Langsung ke konten utama

 Mengenang Konser ‘Apes’ NOFX di Jakarta

Beberapa waktu lalu, saya melihat unggahan di akun @fat_wreck tentang tur NOFX ke Autralia pada awal Desember 2022. Gumam saya kok tidak ada yang menarik mereka ke Indonesia. Saya pun lalu menerawang ke momen 15 tahun silam, saat mereka tampil di sini.

NOFX adalah nama besar dalam komunitas punk dunia. Jadi wajar saja kalau kedatangan mereka dinanti-nanti. Terlebih bagi komunitas punk di dalam negeri. Mengingat sejak skena punk muncul di Tanah Air pada akhir dekade 80-an hingga ke 2006, kedatangan band punk mancanegara ke Indonesia bisa dihitung dengan jari.

Setelah Green Day pada 1996, Skin Of Tears pada 2001, R.A.M.B.O. pada 2005, serta Cluster Bomb Unit dan The Exploited pada 2006, para punker Ibu Kota seolah menanti-nanti kehadiran band punk lainnya, yang bakal bertandang.

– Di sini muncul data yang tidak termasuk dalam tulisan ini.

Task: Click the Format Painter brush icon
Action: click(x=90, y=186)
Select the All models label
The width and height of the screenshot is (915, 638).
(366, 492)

Seperti kata pepatah “pucuk dicinta ulam tiba”. Pada awal tahun 2007 berhembuslah kabar kalau NOFX akan menyambangi Indonesia, dan bermain di dua kota: Jakarta dan Bali.

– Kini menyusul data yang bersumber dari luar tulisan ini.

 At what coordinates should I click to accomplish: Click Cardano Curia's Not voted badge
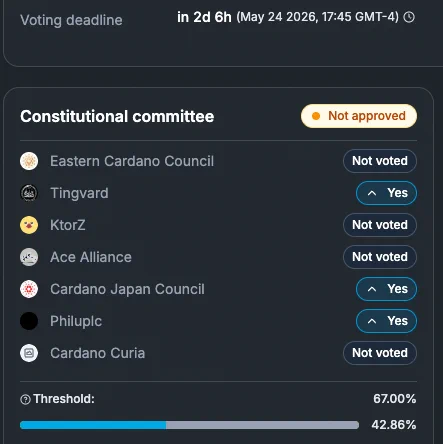coord(380,353)
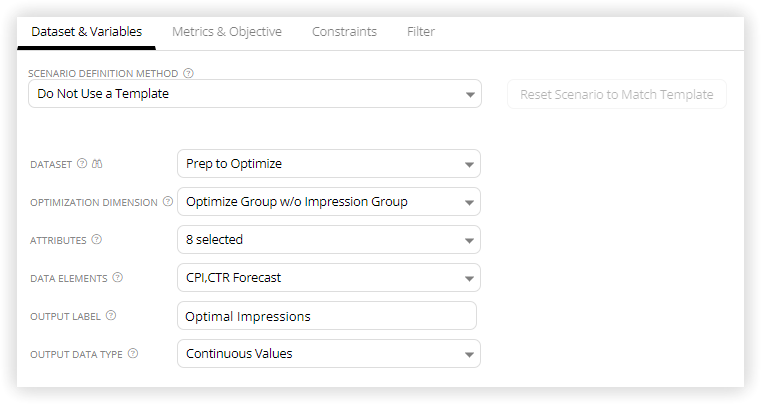The width and height of the screenshot is (761, 404).
Task: Open the Optimization Dimension dropdown
Action: point(329,202)
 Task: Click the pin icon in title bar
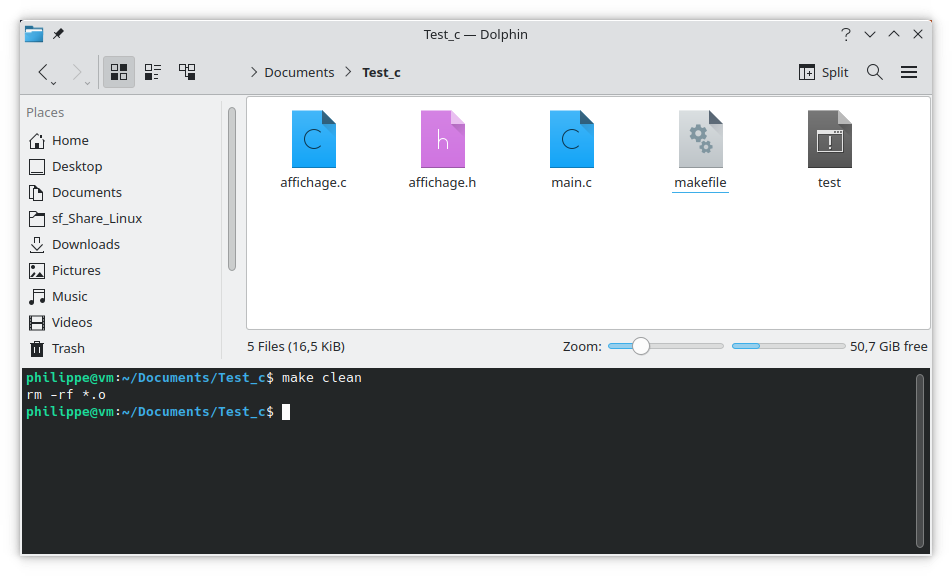coord(58,34)
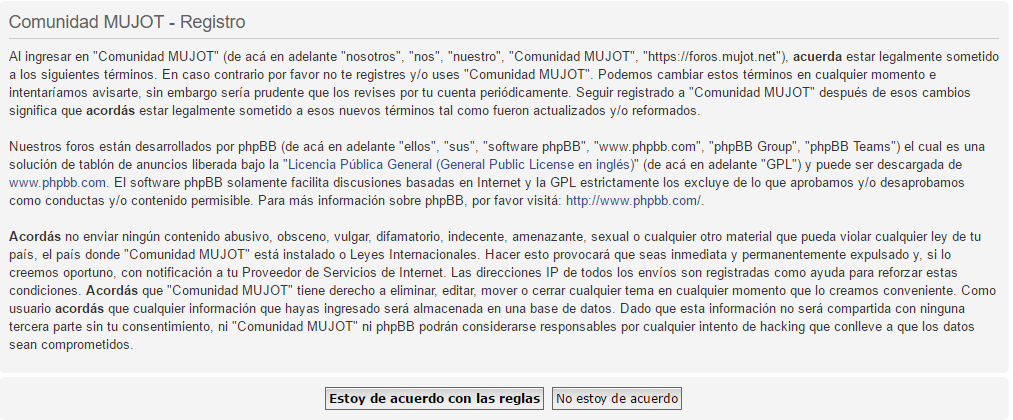Click the final words 'sean comprometidos'
Viewport: 1013px width, 420px height.
coord(69,344)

NOFX memang sangat dikenal oleh komunitas punk di dalam negeri, lantaran dua album mereka: Punk in Drublic dan Heavy Petting Zoo, beredar di sini. Sehingga kabar kedatangan mereka sontak membuat gempar skena.

Di Jakarta, konser mereka dijadwalkan pada 21 April 2007. Seingat saya satu bulan sebelum konser tiket sudah dijual, untuk presale dibanderol seharga Rp80.000, sedangkan on the spot seharga Rp110.000.

Konser ini dipromotori oleh Marisi Multimedia, dengan Torqis Mahabasa sebagai sosok kuncinya. Tidak diketahui rekam jejak mereka selaku promotor, dan benar saja ketidak jelasan background promotor berbuah apes bagi NOFX.

Rombongan NOFX sebetulnya sudah merasakan keganjilan konser tersebut, jauh sebelum menginjakkan kaki di Tanah Air. Waktu mereka masih di Bandara Changi, Singapura, Kent Jamieson sang manajer, sempat mendapat email dari pihak Marisi Production, yang berisi tentang pembatalan konser dengan alasan keamanan. Walau akhirnya setelah dikonfirmasi, acara tersebut dinyatakan berlanjut.

Keheranan mereka berlanjut, ketika sampai di Bandara Internasional Soekarno–Hatta. Saat itu mereka dijemput dengan pengawalan super ketat.

Saat hari H, kesimpang siuran makin santer. Ribuan punker lokal yang telah memadati area luar Pekan Raya Jakarta (PRJ), dibuat bertanya-tanya mengenai kelangsungan konser.

Pasalnya dari luar tak nampak atribut-atribut seperti konser pada umumnya, bahkan suara sound check pun tak terdengar. Yang nampak hanyalah, berkompi-kompi aparat memasuki area venue.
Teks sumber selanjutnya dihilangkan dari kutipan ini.